PROBLEM:
After reading the data below, copy out every line that contains the word "dropdown".

MATERIAL FOR THE TASK:

______

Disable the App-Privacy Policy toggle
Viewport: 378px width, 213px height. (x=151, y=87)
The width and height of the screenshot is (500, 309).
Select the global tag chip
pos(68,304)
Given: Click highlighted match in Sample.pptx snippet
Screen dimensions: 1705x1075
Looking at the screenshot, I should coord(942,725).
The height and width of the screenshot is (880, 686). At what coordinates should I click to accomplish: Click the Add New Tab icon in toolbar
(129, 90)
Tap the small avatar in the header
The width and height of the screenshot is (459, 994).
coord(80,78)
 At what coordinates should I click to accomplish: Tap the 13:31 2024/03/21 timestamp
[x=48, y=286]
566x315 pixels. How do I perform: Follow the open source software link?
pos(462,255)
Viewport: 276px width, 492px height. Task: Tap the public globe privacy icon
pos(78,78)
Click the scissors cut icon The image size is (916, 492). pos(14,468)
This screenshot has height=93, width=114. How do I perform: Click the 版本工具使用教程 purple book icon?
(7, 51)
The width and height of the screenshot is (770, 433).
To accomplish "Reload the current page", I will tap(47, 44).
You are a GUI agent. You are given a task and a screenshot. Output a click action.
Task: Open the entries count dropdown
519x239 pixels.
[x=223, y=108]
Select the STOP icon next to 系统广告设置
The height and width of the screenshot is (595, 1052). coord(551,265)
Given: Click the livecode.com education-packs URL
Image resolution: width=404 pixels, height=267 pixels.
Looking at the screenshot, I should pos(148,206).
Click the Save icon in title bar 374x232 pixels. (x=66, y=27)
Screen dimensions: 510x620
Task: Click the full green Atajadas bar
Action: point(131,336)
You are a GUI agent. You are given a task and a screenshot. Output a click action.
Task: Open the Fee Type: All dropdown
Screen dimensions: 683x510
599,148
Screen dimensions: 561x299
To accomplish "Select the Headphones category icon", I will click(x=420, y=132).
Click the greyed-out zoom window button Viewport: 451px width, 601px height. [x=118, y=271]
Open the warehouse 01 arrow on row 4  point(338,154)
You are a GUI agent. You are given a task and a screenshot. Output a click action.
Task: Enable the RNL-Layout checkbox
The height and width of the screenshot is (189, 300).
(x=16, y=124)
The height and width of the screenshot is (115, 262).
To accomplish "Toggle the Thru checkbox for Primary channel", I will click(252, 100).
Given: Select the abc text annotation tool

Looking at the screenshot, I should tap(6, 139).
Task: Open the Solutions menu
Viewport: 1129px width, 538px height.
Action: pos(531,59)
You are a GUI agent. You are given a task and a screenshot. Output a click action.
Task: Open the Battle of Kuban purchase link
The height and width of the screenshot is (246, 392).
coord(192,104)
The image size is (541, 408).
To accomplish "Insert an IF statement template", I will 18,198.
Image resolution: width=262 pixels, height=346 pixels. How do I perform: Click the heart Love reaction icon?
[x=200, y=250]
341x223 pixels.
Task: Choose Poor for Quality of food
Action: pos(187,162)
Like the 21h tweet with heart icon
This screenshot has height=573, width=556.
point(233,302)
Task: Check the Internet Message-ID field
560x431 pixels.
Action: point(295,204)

______

RESPONSE AREA:
Task: Open the entries count dropdown
Task: Open the Fee Type: All dropdown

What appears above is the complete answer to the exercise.